Recentemente tenho percebido na internet e em algumas rodas de amizades — mas principalmente no twitter -, um certo desgaste do público ao falar de Bacurau (2019, dir. Juliano Dornelles e Kleber Mendonça Filho). Pode ser que essa seja uma impressão única e exclusivamente minha, mas é o que aparenta: virou, de alguma forma, cool chamar o filme de — ok, lá vai — superestimado.

Bacurau não foi consenso em seu lançamento, o que é ótimo. Mas foi um sucesso com o público, tivemos um “blockbuster” brasileiro, como há um tempinho não tínhamos, e era um filme de gênero. Me emociona pensar que um filme de ficção-científica/terror/faroeste furou a bolha e levou tanta gente às salas de cinema — e olhando hoje, em um mundo pós-pandêmico, isso me parece um feito ainda maior.

O que quero discutir nesse texto, no entanto, não é o feito de Bacurau em relação às bilheterias. Tampouco me interessa bater nesse trocinho esquisito chamado “film twitter” — a bolha cinéfila do site que, convenhamos, em muitos momentos parece uma briga de torcida de futebol, quando não uma disputa de fãs de divas pop. Ama-se e odeia-se por muito pouco, torce-se por cineastas (e agora, pásmem, estúdios) com uma paixão curiosa.

Antes de tudo, há algo a se observar: parte do desgaste do filme perante essa bolha pode ter vindo por conta da própria participação de seus realizadores no debate público.
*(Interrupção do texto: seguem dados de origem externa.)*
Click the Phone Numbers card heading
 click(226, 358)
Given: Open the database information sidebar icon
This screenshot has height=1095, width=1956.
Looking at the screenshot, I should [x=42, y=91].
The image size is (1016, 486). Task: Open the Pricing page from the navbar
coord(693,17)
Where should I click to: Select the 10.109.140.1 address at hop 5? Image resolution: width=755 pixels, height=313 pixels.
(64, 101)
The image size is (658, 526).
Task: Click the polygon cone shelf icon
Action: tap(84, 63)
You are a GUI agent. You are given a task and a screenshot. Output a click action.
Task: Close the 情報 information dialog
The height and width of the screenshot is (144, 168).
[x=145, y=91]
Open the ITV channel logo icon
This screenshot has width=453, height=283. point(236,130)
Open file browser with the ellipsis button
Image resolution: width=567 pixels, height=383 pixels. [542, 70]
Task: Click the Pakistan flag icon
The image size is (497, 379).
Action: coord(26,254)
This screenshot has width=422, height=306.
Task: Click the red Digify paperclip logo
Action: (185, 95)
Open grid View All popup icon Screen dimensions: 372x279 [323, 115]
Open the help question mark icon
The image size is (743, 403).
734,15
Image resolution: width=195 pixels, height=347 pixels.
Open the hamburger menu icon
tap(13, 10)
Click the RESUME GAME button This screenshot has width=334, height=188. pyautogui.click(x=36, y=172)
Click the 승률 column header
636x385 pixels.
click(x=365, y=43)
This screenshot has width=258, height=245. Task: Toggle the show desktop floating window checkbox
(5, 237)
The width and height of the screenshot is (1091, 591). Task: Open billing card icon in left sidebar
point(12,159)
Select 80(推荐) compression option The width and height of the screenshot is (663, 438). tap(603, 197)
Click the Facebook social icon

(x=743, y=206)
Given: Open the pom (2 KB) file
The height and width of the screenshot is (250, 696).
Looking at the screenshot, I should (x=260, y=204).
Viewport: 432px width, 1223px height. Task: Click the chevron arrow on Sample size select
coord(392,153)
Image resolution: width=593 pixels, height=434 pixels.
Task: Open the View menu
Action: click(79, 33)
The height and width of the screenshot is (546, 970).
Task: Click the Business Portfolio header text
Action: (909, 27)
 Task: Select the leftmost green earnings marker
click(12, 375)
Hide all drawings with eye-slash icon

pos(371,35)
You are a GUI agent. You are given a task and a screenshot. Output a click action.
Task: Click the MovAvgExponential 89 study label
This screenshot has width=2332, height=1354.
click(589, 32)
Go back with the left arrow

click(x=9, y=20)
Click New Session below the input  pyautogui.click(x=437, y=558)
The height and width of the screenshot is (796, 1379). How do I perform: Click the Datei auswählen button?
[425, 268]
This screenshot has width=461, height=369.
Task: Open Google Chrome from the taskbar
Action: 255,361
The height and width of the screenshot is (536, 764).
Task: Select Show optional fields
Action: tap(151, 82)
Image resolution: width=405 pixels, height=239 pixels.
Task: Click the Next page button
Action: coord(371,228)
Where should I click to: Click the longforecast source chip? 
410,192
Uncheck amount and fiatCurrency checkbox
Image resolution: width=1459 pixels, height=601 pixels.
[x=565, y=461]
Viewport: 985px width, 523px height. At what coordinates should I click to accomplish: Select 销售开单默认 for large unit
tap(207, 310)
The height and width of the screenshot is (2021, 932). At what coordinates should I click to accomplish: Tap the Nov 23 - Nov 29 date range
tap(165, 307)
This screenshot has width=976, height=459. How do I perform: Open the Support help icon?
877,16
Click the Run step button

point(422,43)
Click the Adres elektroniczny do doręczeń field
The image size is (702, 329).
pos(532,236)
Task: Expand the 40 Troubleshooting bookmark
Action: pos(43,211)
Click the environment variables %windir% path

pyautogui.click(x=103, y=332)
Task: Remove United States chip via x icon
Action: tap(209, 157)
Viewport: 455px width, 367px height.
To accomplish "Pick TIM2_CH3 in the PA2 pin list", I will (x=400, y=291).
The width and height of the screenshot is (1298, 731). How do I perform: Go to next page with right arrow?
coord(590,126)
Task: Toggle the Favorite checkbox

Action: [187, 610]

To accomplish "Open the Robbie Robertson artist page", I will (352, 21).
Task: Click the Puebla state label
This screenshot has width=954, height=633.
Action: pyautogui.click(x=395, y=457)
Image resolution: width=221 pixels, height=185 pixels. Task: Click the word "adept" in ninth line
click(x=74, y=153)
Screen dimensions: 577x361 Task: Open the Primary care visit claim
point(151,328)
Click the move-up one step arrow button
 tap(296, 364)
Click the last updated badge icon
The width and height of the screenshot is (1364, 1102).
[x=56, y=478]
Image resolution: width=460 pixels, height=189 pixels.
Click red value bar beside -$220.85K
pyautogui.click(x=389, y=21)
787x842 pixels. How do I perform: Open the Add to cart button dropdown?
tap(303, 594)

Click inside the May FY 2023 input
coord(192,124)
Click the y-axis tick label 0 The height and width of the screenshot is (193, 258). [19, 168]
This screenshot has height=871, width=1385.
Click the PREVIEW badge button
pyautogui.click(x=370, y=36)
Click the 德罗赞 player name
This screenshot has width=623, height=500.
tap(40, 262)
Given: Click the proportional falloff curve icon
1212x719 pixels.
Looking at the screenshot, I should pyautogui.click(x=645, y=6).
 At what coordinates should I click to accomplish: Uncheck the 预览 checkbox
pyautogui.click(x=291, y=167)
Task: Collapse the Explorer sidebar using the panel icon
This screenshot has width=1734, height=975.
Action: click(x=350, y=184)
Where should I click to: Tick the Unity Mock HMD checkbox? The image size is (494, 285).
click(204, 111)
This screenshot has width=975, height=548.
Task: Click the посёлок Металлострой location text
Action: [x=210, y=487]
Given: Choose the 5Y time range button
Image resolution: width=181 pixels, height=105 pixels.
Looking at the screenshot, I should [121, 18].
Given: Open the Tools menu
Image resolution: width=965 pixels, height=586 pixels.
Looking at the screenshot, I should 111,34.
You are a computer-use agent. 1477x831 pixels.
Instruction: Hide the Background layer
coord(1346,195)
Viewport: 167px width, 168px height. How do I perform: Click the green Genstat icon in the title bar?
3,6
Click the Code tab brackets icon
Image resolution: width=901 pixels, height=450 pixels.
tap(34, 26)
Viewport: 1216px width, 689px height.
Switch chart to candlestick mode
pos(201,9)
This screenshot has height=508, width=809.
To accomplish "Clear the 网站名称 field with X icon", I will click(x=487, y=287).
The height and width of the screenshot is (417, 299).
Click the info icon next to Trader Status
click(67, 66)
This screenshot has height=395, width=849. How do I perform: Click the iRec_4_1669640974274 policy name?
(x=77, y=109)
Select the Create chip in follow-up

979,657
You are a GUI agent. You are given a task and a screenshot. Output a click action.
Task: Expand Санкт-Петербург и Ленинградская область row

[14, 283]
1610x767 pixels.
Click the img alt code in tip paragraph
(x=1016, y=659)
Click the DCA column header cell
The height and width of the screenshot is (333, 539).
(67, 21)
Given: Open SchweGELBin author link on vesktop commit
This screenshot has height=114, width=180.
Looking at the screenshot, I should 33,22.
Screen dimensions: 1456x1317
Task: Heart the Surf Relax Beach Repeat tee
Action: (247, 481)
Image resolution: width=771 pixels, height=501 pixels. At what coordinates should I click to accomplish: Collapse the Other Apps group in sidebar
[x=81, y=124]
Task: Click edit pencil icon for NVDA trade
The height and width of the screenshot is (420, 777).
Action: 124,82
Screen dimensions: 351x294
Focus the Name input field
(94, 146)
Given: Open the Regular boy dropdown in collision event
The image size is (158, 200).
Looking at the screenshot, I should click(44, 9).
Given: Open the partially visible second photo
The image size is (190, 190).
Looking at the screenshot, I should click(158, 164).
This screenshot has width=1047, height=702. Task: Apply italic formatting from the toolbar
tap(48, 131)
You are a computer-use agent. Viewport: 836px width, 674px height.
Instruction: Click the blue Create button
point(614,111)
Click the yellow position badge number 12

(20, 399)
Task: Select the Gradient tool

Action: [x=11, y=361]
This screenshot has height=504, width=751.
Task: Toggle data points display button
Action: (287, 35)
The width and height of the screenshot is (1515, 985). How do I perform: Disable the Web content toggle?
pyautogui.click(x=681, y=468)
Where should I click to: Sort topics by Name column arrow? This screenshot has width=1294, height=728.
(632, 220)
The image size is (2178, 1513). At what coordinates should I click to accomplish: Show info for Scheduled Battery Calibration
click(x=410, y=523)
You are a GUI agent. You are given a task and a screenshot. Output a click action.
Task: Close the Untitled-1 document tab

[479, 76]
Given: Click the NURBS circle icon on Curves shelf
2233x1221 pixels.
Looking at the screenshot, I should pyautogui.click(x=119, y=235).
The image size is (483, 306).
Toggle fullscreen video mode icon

Kleber e Juliano gostam de opinar politicamente e vez ou outra dão algumas bolas fora — errar no twitter nunca é uma boa ideia, os ânimos se exaltam. Os diretores também não parecem ligar muito, a vida segue e é melhor assim.

Considerados esses pontos (as mudanças de tendências da bolha cinéfila da internet e as “caetaneadas” que os diretores dão querendo opinar sobre tudo o que acontece no país), o que mais me pega nisso tudo é ver gente colocando que Bacurau teve aquela força toda por causa do momento político de quando foi lançado. Problematizações em torno do filme sempre houveram, umas concordo e outras discordo radicalmente — sem querer parecer presunçoso, mas acho que falta capacidade de leitura e também bagagem de cinema.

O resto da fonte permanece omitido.